Realitas kehidupan dunia yang asli, tidak akan pernah diyakini keberadaannya oleh para pemimpi yang masih terlelap tidur. Bandingkan keadaan tertidur seorang pemimpi dengan keadaan tanpa iman seorang manusia, yang dalam keadaan terakhir ini tidak akan pernah ada pengakuan terhadap eksistensi kehidupan akhirat.

Tidak sedikit manusia yang, baltu’tsiruunal hayaataddunya (memilih kehidupan dunia, meskipun faktanya wal-aakhiratu khairu wa-abqo (akhirat jauh lebih baik dan kekal) [QS. 87:17].

Andaikan dunia adalah sebongkah emas tetapi bersifat sementara, dan akhirat adalah sebongkah tanah liat tetapi kekal, maka pilihan sudah sepantasnya ditujukan kepada akhirat, lebih-lebih kenyataan sesungguhnya akhirat adalah sebongkah emas yang kekal, sementara dunia adalah onggokan tanah liat yang sementara.
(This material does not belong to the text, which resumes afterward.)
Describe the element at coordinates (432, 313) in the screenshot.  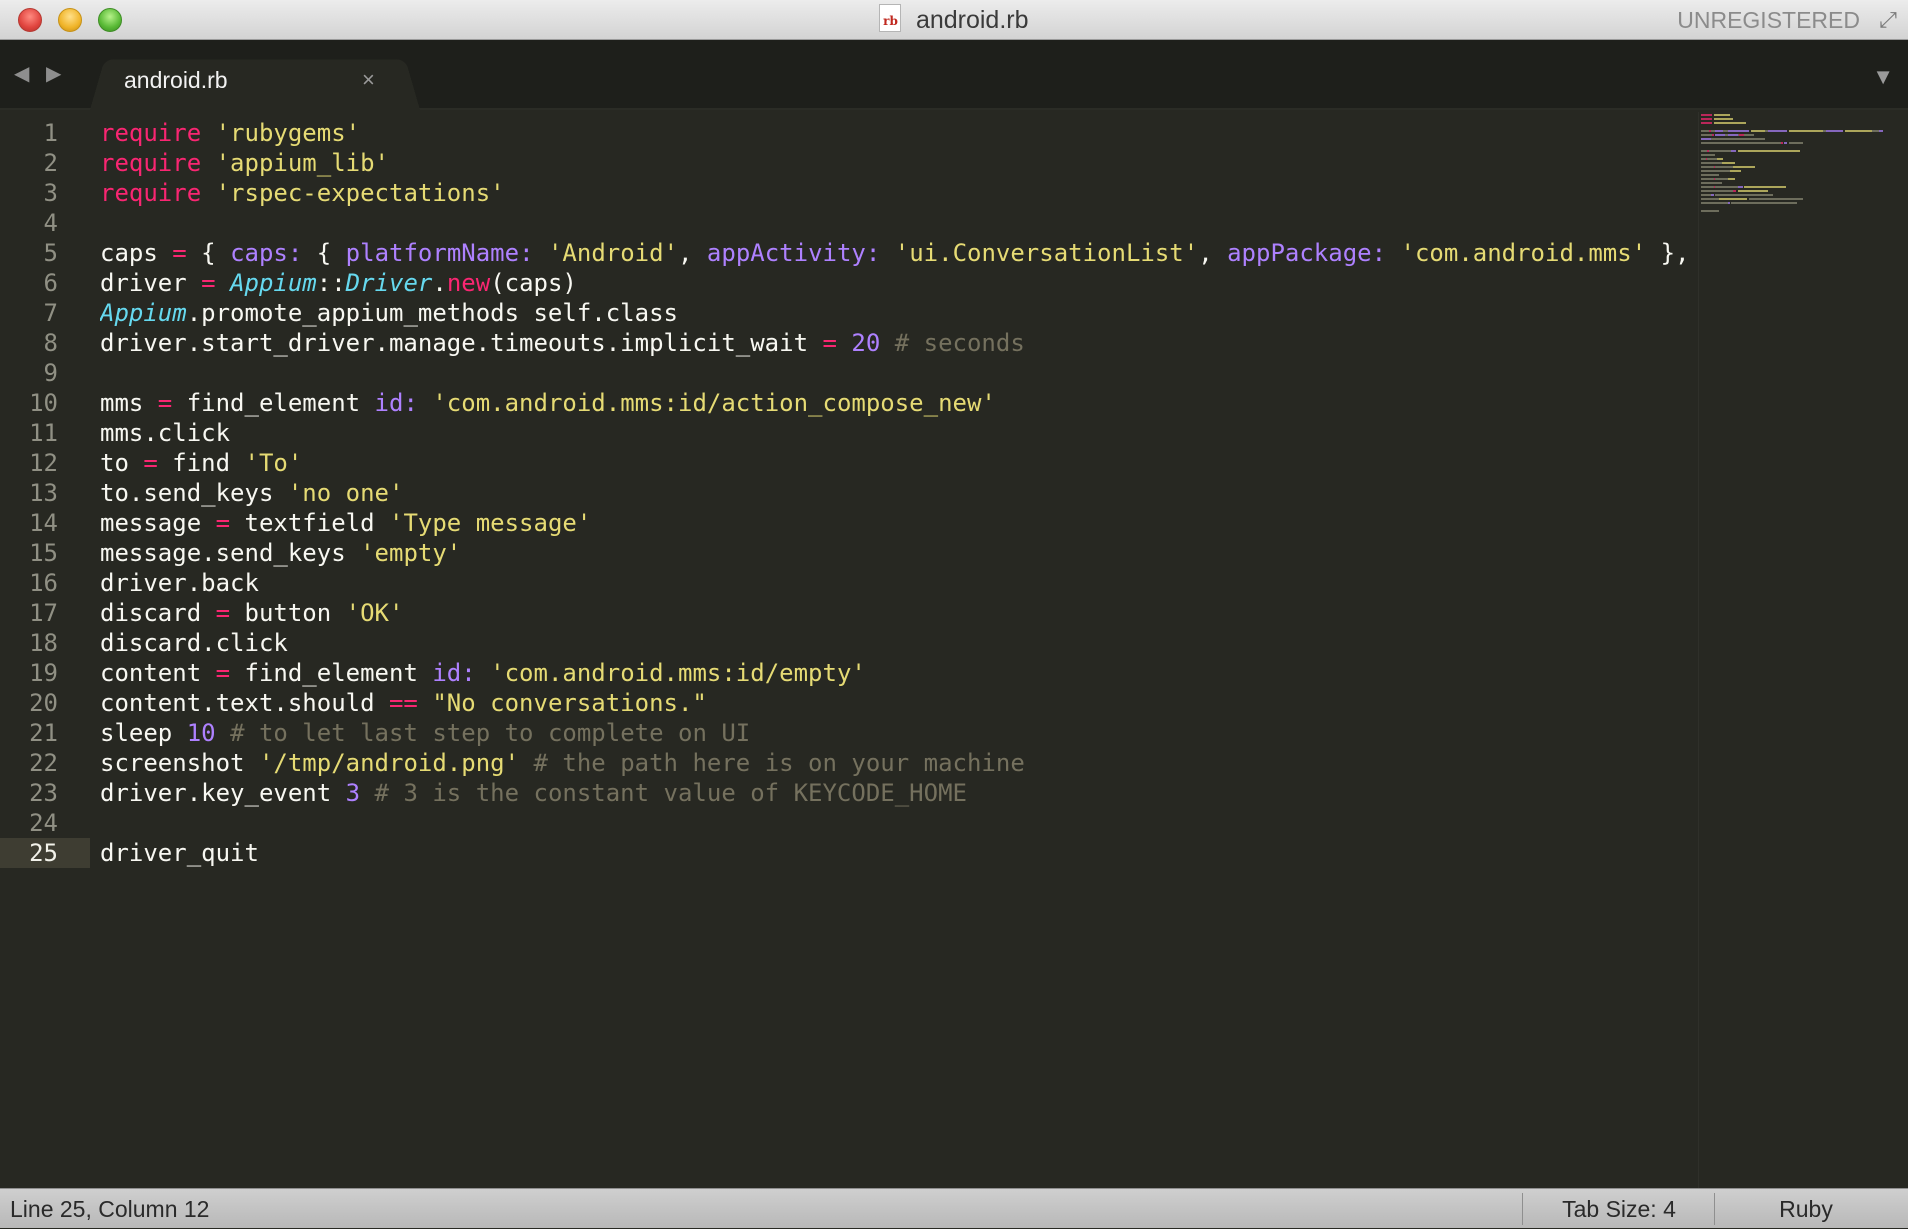
I see `code-token: .promote_appium_methods self.class` at that location.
Akhirat jauh lebih baik daripada dunia, wal-aakhiratu khairullaka minal-uula (QS. 93:4). Dunia bersifat sementara, addunya faaniyah, sedang akhirat bersifat kekal, wal-aakhiratu baaqiyah. Atas dasar ini, perlukah kita lari saja dari kehidupan dunia ?

Tidak ! Dunia harus kita manfaatkan untuk membangun akhirat. Apalagi dunia adalah satu-satunya lahan tempat menyemaikan benih, sebelum akhirnya memasuki masa panen di akhirat. Dunia jangan dimanfaatkan untuk membangun dunia, sebab kalau bukan kita yang duluan meninggalkannya, dunia yang akan mendahului meninggalkan kita. Daripada membangun sesuatu yang pada akhirnya lenyap (fana), lebih baik membangun sesuatu yang bersifat kekal. Untuk itu, fatazawwadu inna khairazzaadi taqwa, berbekallah kamu sekalian, sesungguhnya sebaik-baik bekal adalah taqwa. [QS. 2:197].

Permohonan kita terhadap kebaikan di dunia (fiddunya hasanah) maupun kebaikan di akhirat (fil-akhirati hasanah) dalam do’a sapu jagad, kita lakukan dalam konteks agar dunia tidak kita tempatkan secara salah dalam perjalanan menuju akhirat. Jika seorang petani menginginkan rumput-rumput hijau secukupnya di samping padi, maka cukup benih padi yang ditanam, karena dengan mudah rerumputan bisa tumbuh di sela-sela padi. Akan tetapi jika rumput yang di tanam, belum tentu padi bisa tumbuh dengan sendirinya di sela-sela rumput. Artinya, berorientasi kepada akhirat atau nilai-nilai ukhrawi, yakinlah bahwa dunia akan ikut tergarap dengan baik dan benar. Sebaliknya, berorientasi kepada dunia, dapat menjebak para pecintanya dalam perangkap-perangkap tipuan yang pada akhirnya melenyapkan semua harapan kebahagiaan hakiki bersamaan dengan lenyapnya dunia karena sifat kefanaannya.

Kebaikan di dunia (fiddunya hasanah) dengan demikian menyangkut keahlian atau kemampuan memilih jenis benih yang tepat untuk di tanam dan sekaligus di rawat. karena berbagai macam kuman, hama atau benalu dapat saja menggagalkan masa panen.

Jangan mengharapkan masa panen sebelum waktunya. Jangan berburuk sangka kepada Allah jika benih kebaikan yang disebarkan di dunia tidak segera di balas di dunia, karena dunia memang bukan masa panen. Kalau toh di dunia di beri imbalannya, itu sekedar uang muka, sebelum akhirnya dibayar cash dengan segala bonusnya di akhirat. Pembangkangan-pembangkangan terhadap aturan Allah juga bukan di dunia masa pembalasannya. Kalaulah di beri balasan, itu pun sekadar paket cicilan, sisanya sudah dipersiapkan dengan matang dalam arena pembalasan segala perbuatan di akhirat. Wallahua’lam.